M. Weasley leva les yeux vers Harry.
- Tu dois savoir que ton parrain avait une grande famille Harry… Et que les choses ne seraient pas si simple…
- Oui, bredouilla Harry qui sentit la colère monter.
- Bellatrix Lestrange, ainsi que les Malefoy, sont apparentés à Sirius… ce qui signifie que tu n'es pas l'unique successeur. Et le QG fait partie des choses que tu n'obtiens pas de droit…
Tous regardèrent Harry, abasourdis. Ce dernier se leva brusquement et quitta la pièce à grands pas. Un silence gêné s'installa. Molly recula sa chaise et se leva à son tour, mais elle fut dépassée par Hermione.
- Excusez moi Me Weasley.
Elle se précipita au dehors.
- Hermione !
- Non maman ! C'est pas la peine, la coupa Ron. Tu peux lui faire confiance…

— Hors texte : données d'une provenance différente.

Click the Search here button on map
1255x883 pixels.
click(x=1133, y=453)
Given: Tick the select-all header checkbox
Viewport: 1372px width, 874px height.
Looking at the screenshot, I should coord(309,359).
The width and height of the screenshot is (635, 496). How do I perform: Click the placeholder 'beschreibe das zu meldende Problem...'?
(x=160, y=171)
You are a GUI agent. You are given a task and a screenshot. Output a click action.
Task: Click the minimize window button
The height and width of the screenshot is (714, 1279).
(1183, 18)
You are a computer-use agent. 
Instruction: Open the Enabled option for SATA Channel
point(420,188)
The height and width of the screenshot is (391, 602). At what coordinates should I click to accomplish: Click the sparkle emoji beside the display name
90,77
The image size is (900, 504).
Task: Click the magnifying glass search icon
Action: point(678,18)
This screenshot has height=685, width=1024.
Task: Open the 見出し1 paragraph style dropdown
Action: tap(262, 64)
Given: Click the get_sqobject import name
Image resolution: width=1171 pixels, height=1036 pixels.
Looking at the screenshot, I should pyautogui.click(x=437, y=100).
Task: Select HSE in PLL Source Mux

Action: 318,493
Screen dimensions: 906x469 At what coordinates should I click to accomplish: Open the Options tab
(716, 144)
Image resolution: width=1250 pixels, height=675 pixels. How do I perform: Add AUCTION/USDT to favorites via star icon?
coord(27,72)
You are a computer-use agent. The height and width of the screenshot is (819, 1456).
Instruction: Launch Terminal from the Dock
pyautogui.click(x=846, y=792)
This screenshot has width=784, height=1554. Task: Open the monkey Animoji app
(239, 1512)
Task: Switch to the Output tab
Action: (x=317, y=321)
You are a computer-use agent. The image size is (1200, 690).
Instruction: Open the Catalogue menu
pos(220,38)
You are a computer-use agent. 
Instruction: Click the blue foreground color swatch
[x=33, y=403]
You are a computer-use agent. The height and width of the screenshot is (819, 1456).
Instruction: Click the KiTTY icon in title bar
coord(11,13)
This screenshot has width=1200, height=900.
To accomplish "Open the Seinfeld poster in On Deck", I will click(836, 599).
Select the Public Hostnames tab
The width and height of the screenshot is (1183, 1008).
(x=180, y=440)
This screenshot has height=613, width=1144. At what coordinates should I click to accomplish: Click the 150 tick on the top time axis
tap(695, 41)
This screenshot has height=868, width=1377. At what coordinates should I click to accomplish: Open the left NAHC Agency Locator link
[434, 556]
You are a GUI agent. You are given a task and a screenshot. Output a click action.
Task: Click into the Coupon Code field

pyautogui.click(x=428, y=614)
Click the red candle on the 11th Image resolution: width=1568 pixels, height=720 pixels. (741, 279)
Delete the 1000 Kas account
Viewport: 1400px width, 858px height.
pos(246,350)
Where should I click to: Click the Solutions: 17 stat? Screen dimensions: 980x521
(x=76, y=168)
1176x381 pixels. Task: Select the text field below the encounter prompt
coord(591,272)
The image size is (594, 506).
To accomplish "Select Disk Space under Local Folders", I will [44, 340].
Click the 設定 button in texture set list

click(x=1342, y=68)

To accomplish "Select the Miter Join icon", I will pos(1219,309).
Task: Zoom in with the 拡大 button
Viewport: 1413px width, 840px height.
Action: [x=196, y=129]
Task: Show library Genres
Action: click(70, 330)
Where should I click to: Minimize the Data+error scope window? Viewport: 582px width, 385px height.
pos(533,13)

Il échangea un regard inquiet avec sa sœur.
- De toute façon le gamin devait se douter que Black n'aurait pas régler ses affaires !
- Nous aurions du le ménager, répondit Me Weasley, qui s'essuyait l'œil. Je me sens coupable…
- Il est trop tard pour avoir des regrets ! lança Ginny.
Me Weasley se tut.
Hermione aperçut Harry, qui faisait les cent pas dans le jardin. Elle s'avança prudemment. La respiration d'Harry était irrégulière, saccadée.
- Ne leur en veut pas.
Hermione fit un pas en avant. Harry se retourna, un peu surpris.
- Bien sur que non.
Il marqua une courte pause, en reprenant son souffle.
- ça me fait mal de les entendre parler de Sirius… Ses yeux brillaient. Il passa une main dans ses cheveux pour masquer sa tourmente. Il me manque, reprit-il…
- Il nous manque à tous…
Hermione resta à quelques mètres de lui, sans l'accabler de questions, évitant ainsi de le brusquer. Elle se contentait d'être là, plus fidèle que jamais.
Harry regarda le ciel, et respira un bon coup.
- Si tu préfères, je peux te laisser seul…
- Non. Reste s'il te plaît, reste…
Harry la rejoint et enveloppa ses mains sur son visage.
- J'ai besoin de toi… dit-il dans un murmure.
Hermione posa sa main sur la sienne. Elle la descendit et glissa ses doigts entre les siens.
- Je suis là.
Et les deux jeunes gens s'étreignirent. Harry se sentait bien avec elle. Sa colère s'était presque entièrement dissipée. Il savait qu'il avait bien fait de quitter la table avant d'exploser. Au moins Hermione l'avait calmé. En levant les yeux Harry aperçut Lupin. Il les observait. Depuis combien de temps ? Harry le fixa d'un regard froid, qui exprimait sa rancœur.